Solidarité
Sur la scène, toute de bleu éclairée, neuf gros bouquets de roses blanches encadrent les portraits des deux journalistes disparus. Quand l’assistance les découvre, en entrant dans le théâtre, on entend : « Regarde-les, ils sont tellement vrais ! » Un autre interroge sa femme : « Y’a que RFI ? Tu sais si France 24 est venu ? » Oui, ils sont tous là mais aussi les salariés de Monte Carlo Doualiya et la Direction de l’information de TV5Monde.
Dans quelques minutes, à 14h30, RFI retransmettra cet hommage. En attendant, on se reconnaît, on s’embrasse, on s’installe. Les traits sont tirés. Il n’y a pas vraiment de tristesse même si, ça et là, on croise des yeux rougis, de pauvres sourires. L’impression qui domine, c’est celle d’une solidarité dans le chagrin, un peu comme une famille endeuillée qui se réunit et fait taire ses querelles et ses divisions.
Un frisson
Le flot du public ne cesse de grossir. On se pousse, on se salue de la main, les places se font rares. La mère de Ghislaine Dupont, petite dame modeste, s’assoit au premier rang avec d’autres membres de la famille. A ses côtés, on reconnaît les ministres français Laurent Fabius, Aurélie Filippetti et Yasmina Benguigui, l'épouse du président François Hollande, Valérie Trierweiler et Marie-Christine Saragosse, présidente de
France-Média Monde.
A quelques minutes de la retransmission, les gens arrivent encore. Nombreux. Quelques personnes veulent s’asseoir sur les escaliers. Le personnel du musée les déloge poliment : « question de sécurité... » Beaucoup se rabattent sur le balcon qui ceinture le théâtre. Le voici rapidement plein à craquer. La lumière baisse un peu. Il est 14h30.

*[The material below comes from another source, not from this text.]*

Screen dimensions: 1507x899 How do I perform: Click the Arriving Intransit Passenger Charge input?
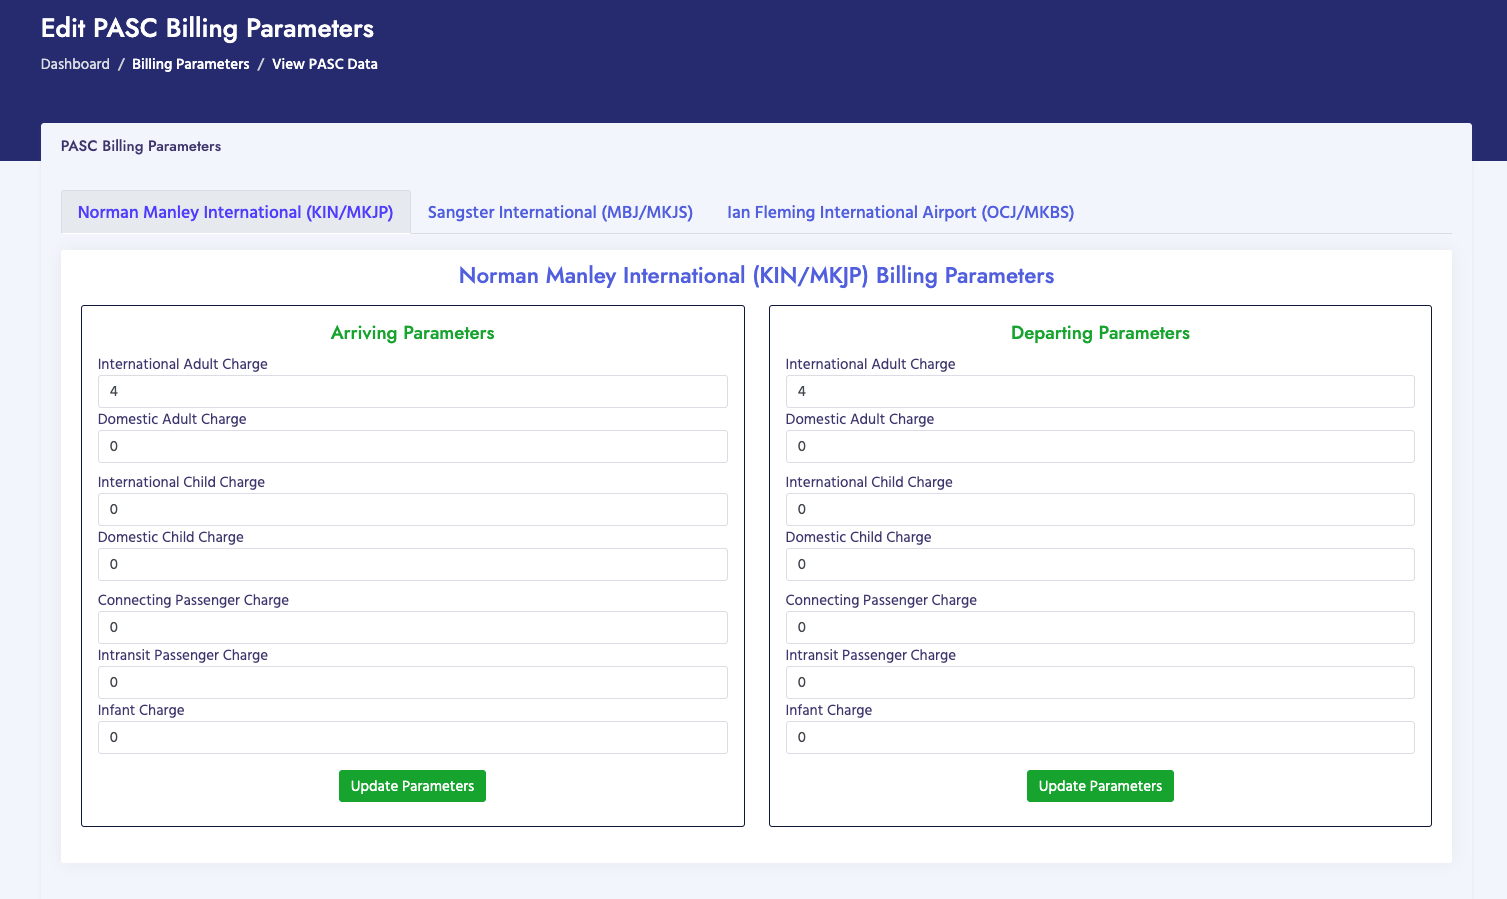(412, 682)
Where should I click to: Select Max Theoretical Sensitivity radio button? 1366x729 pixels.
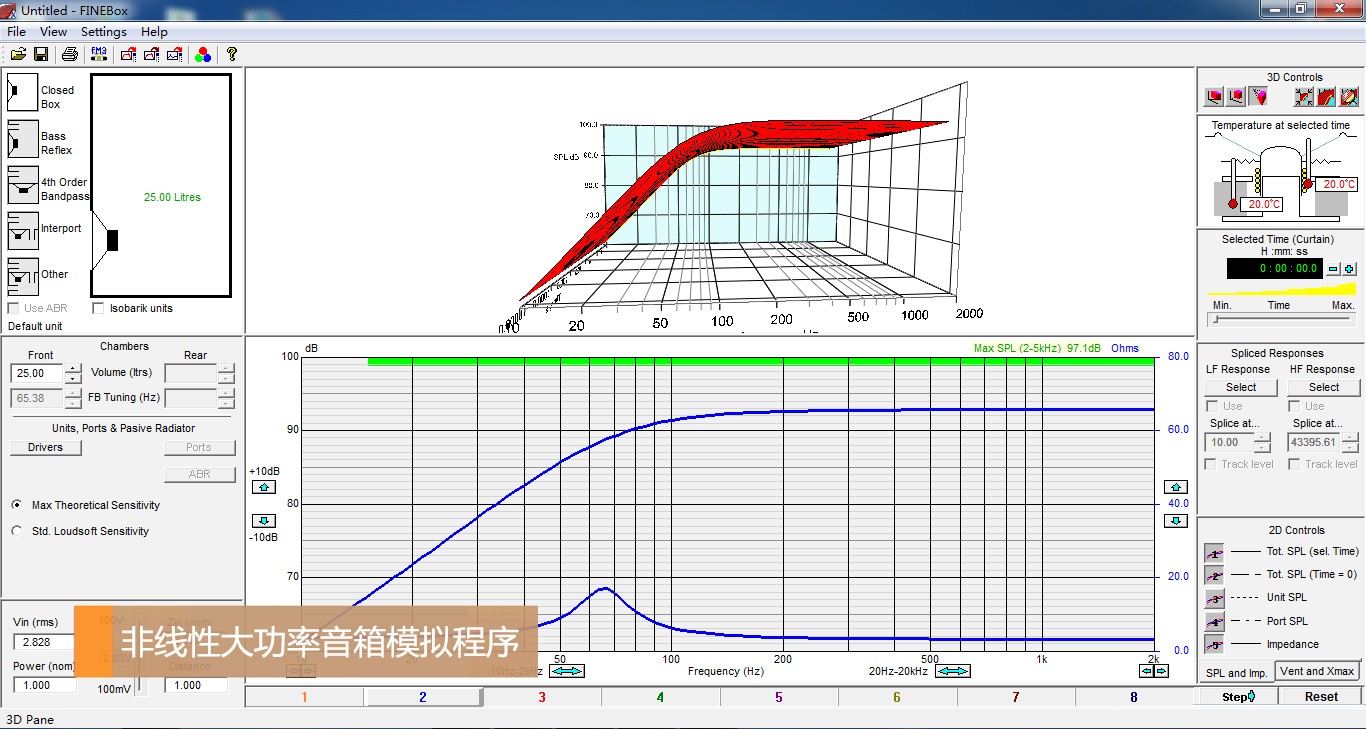pos(17,505)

Le direct commence enfin. Dans la salle, un frisson parcourt l’auditoire. On entend tout à coup l’extrait d’un reportage de Ghislaine Dupont. Une voix grave, une diction parfaite, des mots précis et puis aussi la voix de Claude Verlon, le technicien, un jour où il avait prêté la sienne pour assurer une traduction. Plus personne ne parle, plus personne ne bouge. L’impact de ces deux voix semble plonger certains dans le maquis de leurs souvenirs. Puis, d’autres voix montent encore, celles d’auditeurs sous le choc après ce double assassinat, des auditeurs qui suivaient le travail des deux journalistes via leur radio.